ROSALINA – Motivos muito simples: em primeiro lugar porque, como sabes, fomos criados quase juntos, e em segundo porque notei sempre nele alguma coisa que o distinguia de todos os outros rapazes daqui. Possui uma certa inteligência, tem maneiras agradáveis, enfim reúnem-se nele qualidades que o extremam da maioria da gente do campo.
AMÂNDIO – Também eu notei isso mesmo ainda há pouco. Não é vulgar encontrar aldeãos que se exprimam como ele. Viveu alguma vez no estrangeiro?
ROSALINA – Não, Amândio. Nunca saiu destes sítios. Este rapaz, segundo dizem, foi trazido, ainda em tenra idade, não se sabe de onde, pelo Sr. Padre Gil. Que o levou para sua casa e deu-lhe uma boa educação, ensinando-lhe a ler e escrever, tencionando até ordená-lo Padre um dia. O Sr. Padre Gil teve-o sempre na sua companhia, tratando-o mais como próximo parente do que como seu servo. É de então que datam as nossas relações. Sr. Padre Gil estimava muito a minha avó, e a casa da escola era bastante distante destes sítios, admitira-me também como sua discípula, e assim fomos educados ao mesmo tempo.
AMÂNDIO – Mas vamos ao que mais interessa. Decerto que não esfriou com isso o amor que me tinhas.
ROSALINA – Oh, não, não! Amo-o muito, muito, muitíssimo.

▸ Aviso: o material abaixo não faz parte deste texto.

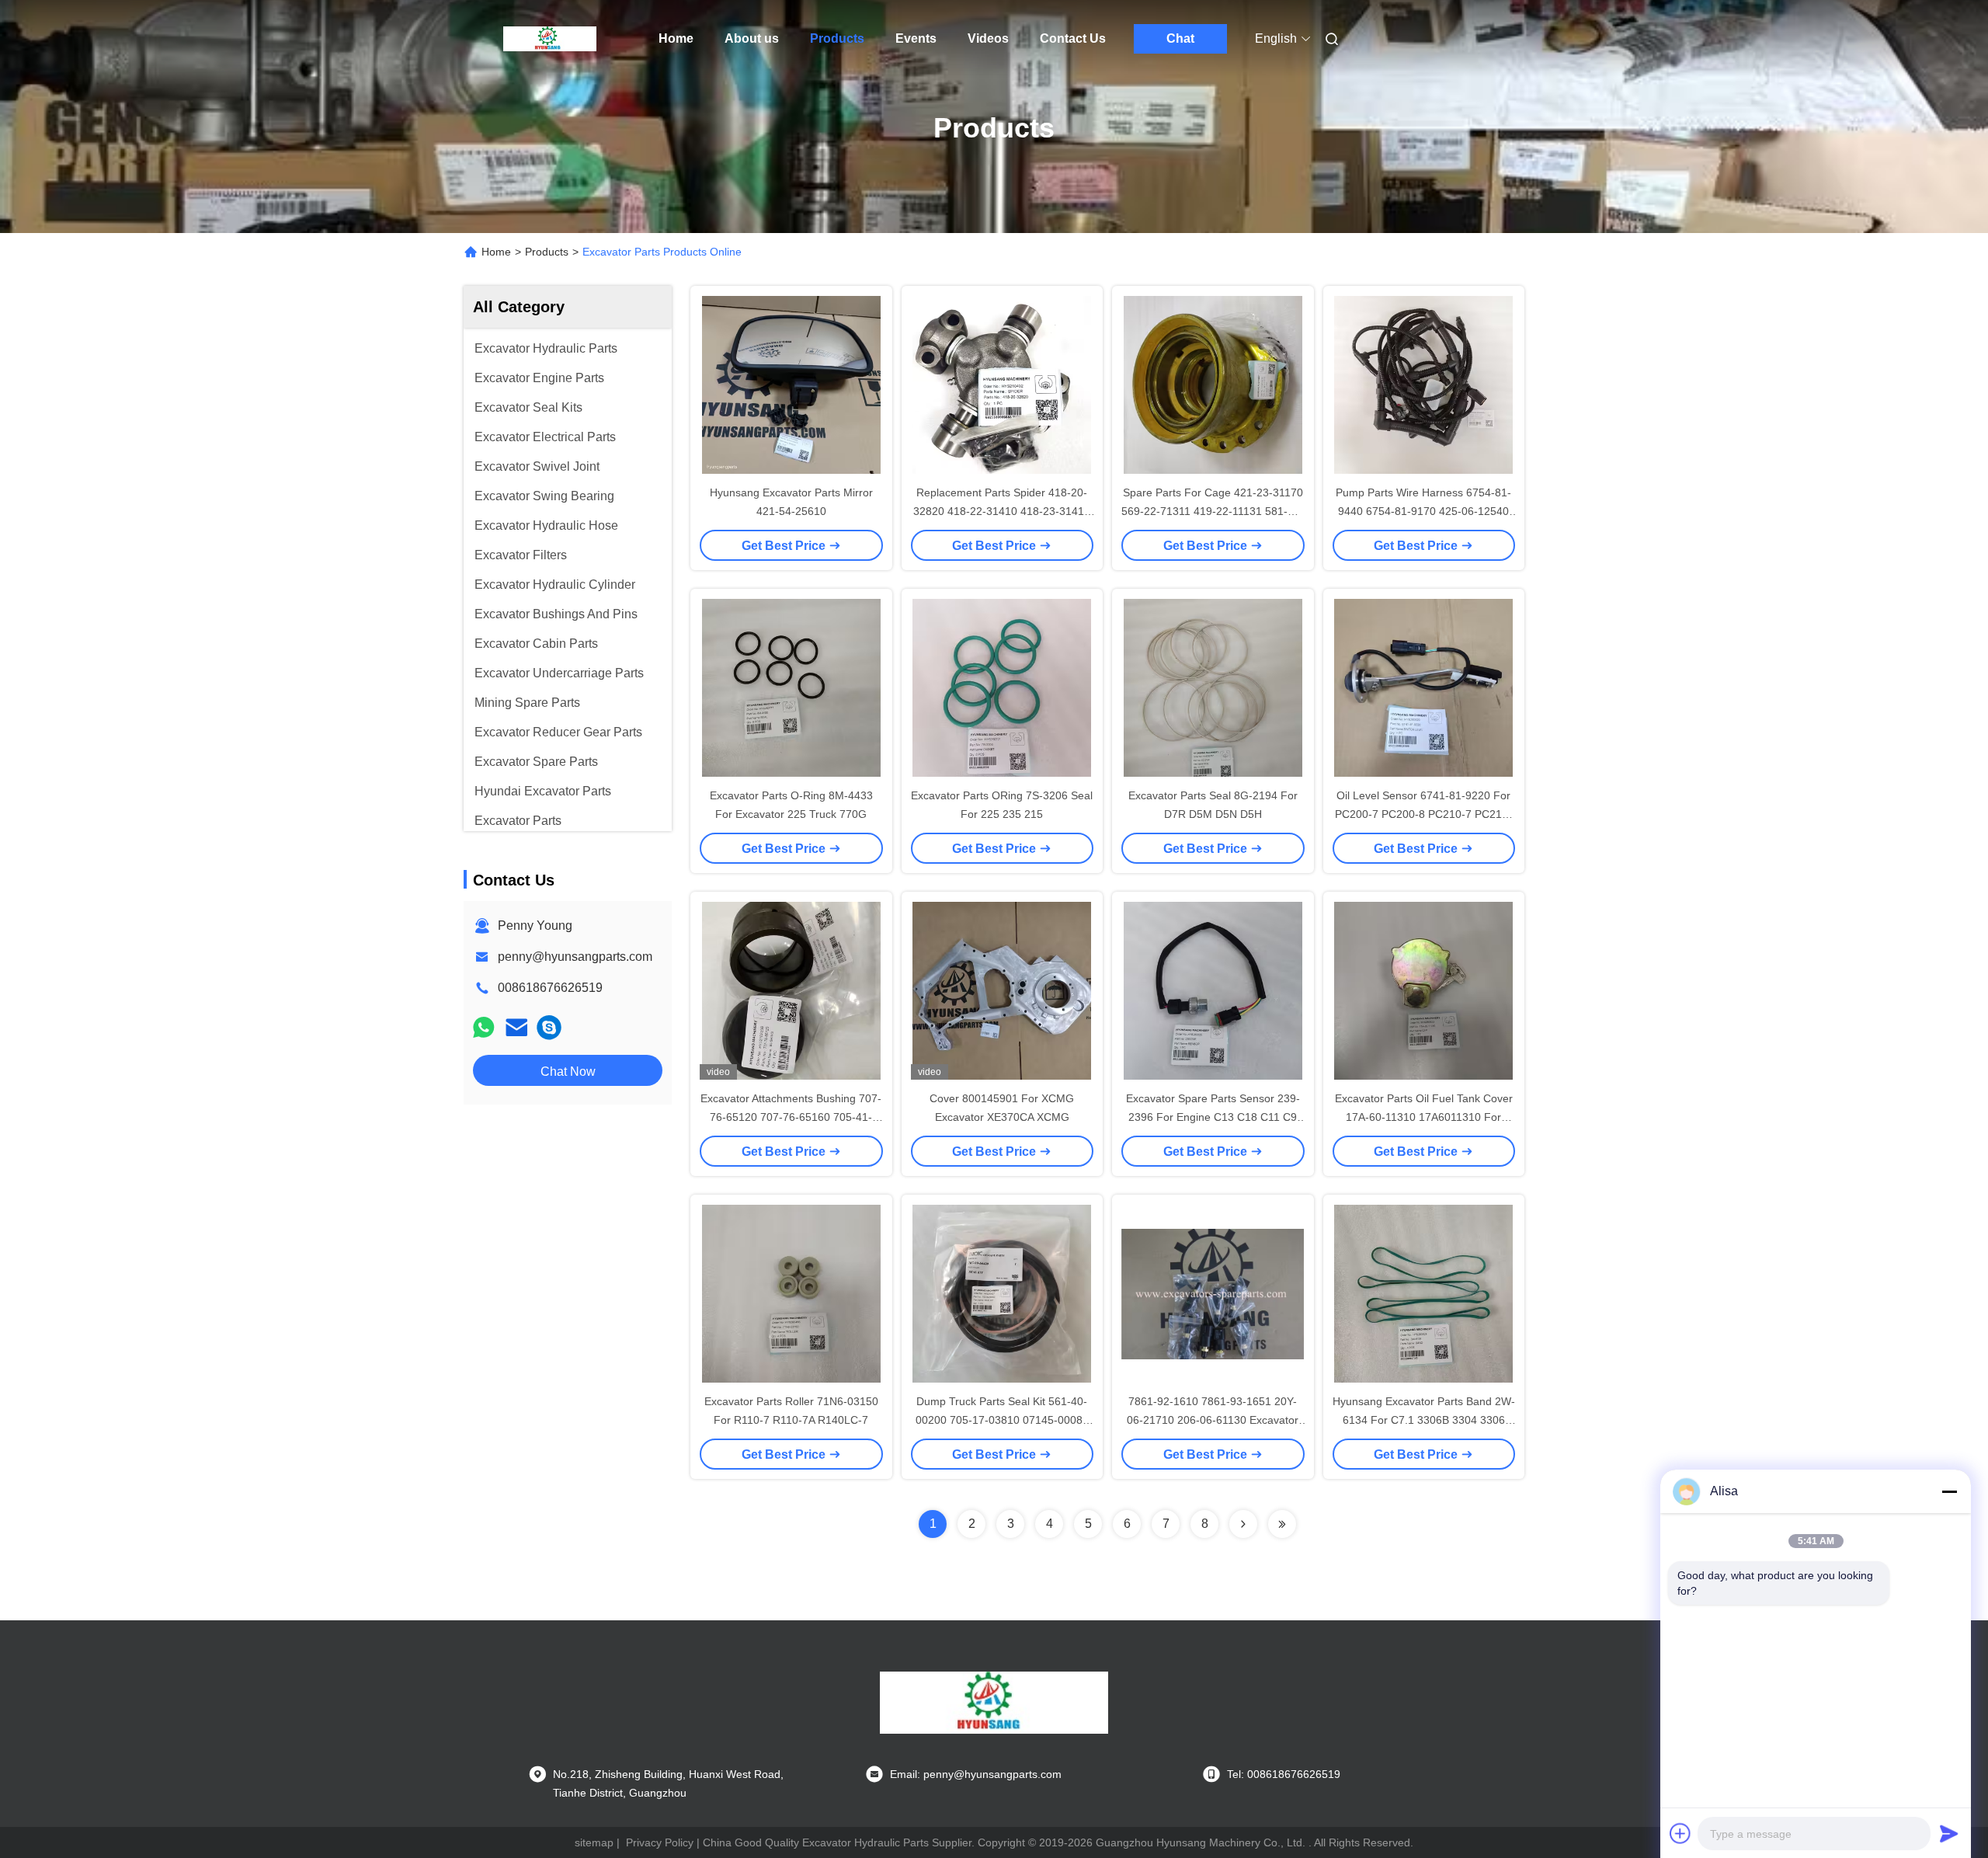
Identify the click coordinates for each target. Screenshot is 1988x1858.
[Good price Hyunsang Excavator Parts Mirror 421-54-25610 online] (791, 384)
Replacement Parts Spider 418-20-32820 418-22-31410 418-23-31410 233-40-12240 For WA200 (1001, 511)
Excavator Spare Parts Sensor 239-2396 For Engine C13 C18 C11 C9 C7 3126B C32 (1213, 1117)
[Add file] (1680, 1833)
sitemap (594, 1842)
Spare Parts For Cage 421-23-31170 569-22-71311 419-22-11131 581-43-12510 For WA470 (1212, 511)
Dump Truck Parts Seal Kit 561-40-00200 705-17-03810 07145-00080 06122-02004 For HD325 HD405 (1002, 1420)
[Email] (516, 1027)
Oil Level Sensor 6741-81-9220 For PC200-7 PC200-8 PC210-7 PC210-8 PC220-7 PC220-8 (1423, 814)
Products (837, 38)
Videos (988, 38)
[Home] (549, 39)
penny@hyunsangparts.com (575, 956)
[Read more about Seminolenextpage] (1243, 1524)
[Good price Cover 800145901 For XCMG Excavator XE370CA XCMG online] (1002, 990)
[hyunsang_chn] (549, 1027)
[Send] (1949, 1833)
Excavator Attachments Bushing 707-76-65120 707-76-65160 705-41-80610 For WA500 (790, 1117)
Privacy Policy (659, 1842)
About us (752, 38)
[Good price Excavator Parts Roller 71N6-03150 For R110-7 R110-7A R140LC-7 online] (791, 1293)
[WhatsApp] (484, 1027)
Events (916, 38)
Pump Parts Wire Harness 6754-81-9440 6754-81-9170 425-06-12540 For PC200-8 (1423, 511)
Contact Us (1073, 38)
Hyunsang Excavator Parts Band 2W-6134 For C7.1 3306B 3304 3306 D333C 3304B (1424, 1420)
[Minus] (1949, 1491)
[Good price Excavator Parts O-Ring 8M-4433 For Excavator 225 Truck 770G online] (791, 687)
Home (676, 38)
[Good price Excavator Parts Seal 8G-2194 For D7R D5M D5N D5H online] (1213, 687)
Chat (1180, 38)
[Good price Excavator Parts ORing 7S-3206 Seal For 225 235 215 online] (1002, 687)
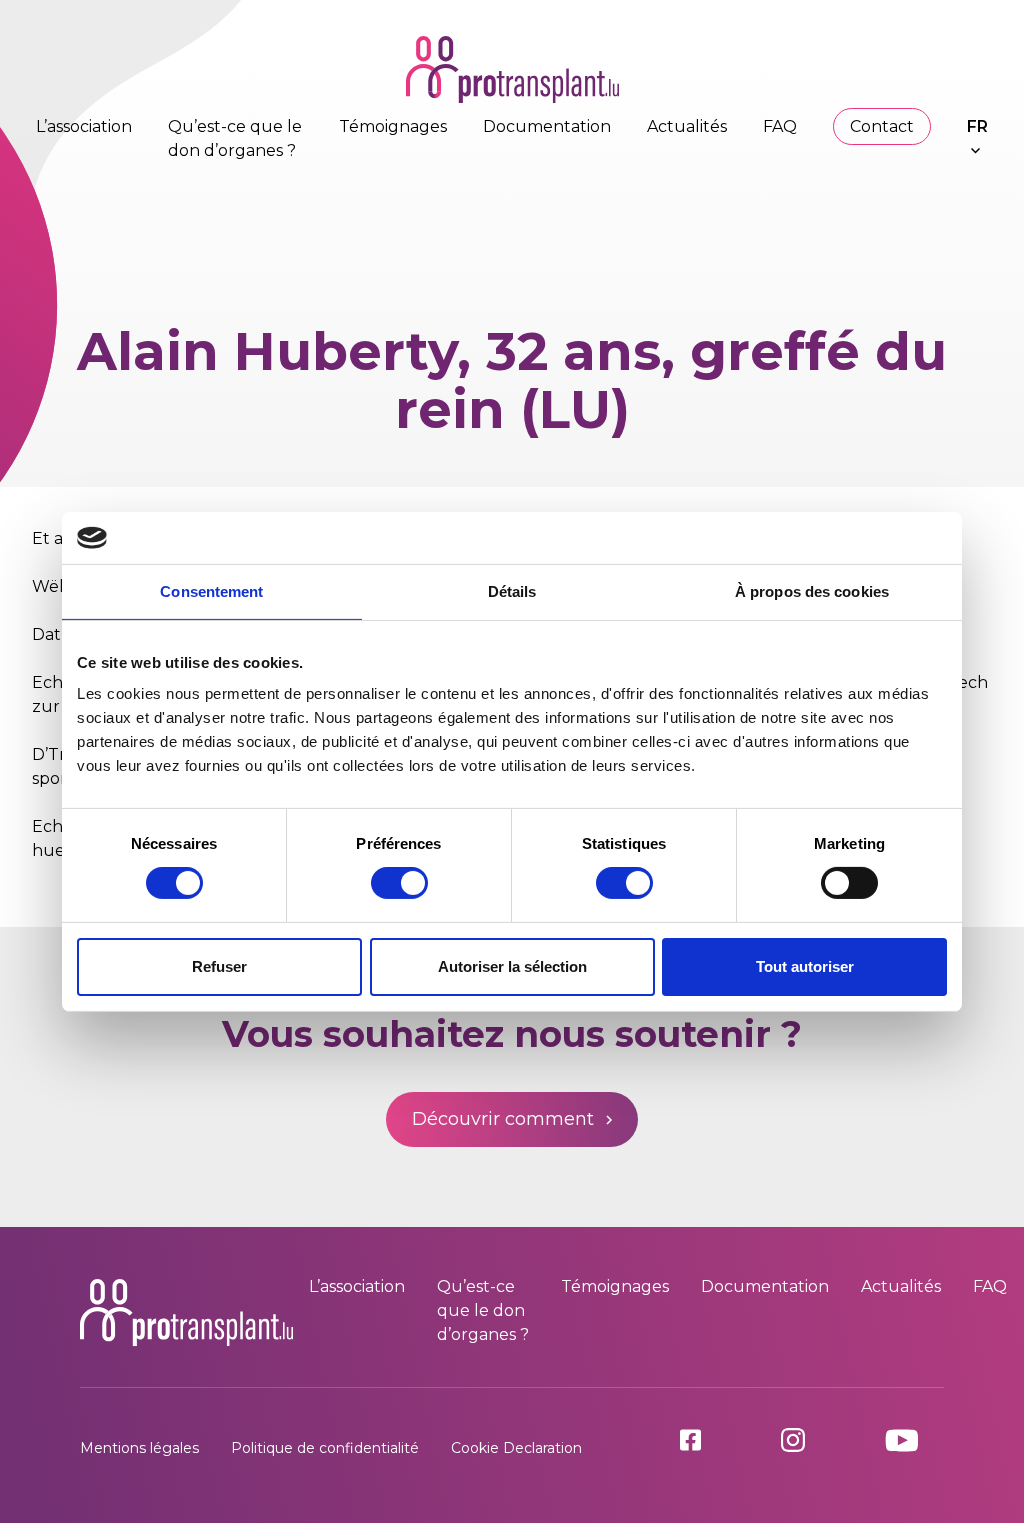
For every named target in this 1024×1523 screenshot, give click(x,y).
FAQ (780, 126)
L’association (84, 126)
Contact (882, 126)
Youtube (914, 1440)
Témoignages (393, 126)
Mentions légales (139, 1448)
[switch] (399, 883)
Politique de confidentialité (325, 1448)
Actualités (687, 126)
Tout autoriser (805, 966)
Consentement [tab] (211, 591)
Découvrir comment (503, 1119)
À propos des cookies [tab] (812, 591)
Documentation (547, 126)
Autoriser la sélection (512, 966)
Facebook (714, 1440)
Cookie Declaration (516, 1448)
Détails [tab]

O que me temo é pelo Amândio.
AMÂNDIO – Por mim, como?!
ROSALINA – Receio que a alucinação desse rapaz o leve a cometer algum atentado contra si.
AMÂNDIO – Nada receies, minha boa Rosalina. Eu me prevenirei contra qualquer ataque. É verdade: tua avó está em casa?
ROSALINA – Está no quintal a trabalhar. Foi uma providência por ela não ter ouvido o que há pouco se passou. É muito amiga do Benvindo, e, se soubesse que eu lhe tinha causado algum desgosto…
AMÂNDIO – E a meu respeito ainda não te disse coisa alguma?
ROSALINA – Nada absolutamente.
AMÂNDIO – Ainda bem. Agora retiro-me e espero encontrar-te à noite quando voltar.
ROSALINA – Satisfar-lhe-ei em tudo, porque o amo.
AMÂNDIO – És um anjo!
Rosalina estende-lhe a mão, aperta-a com força e retira-se.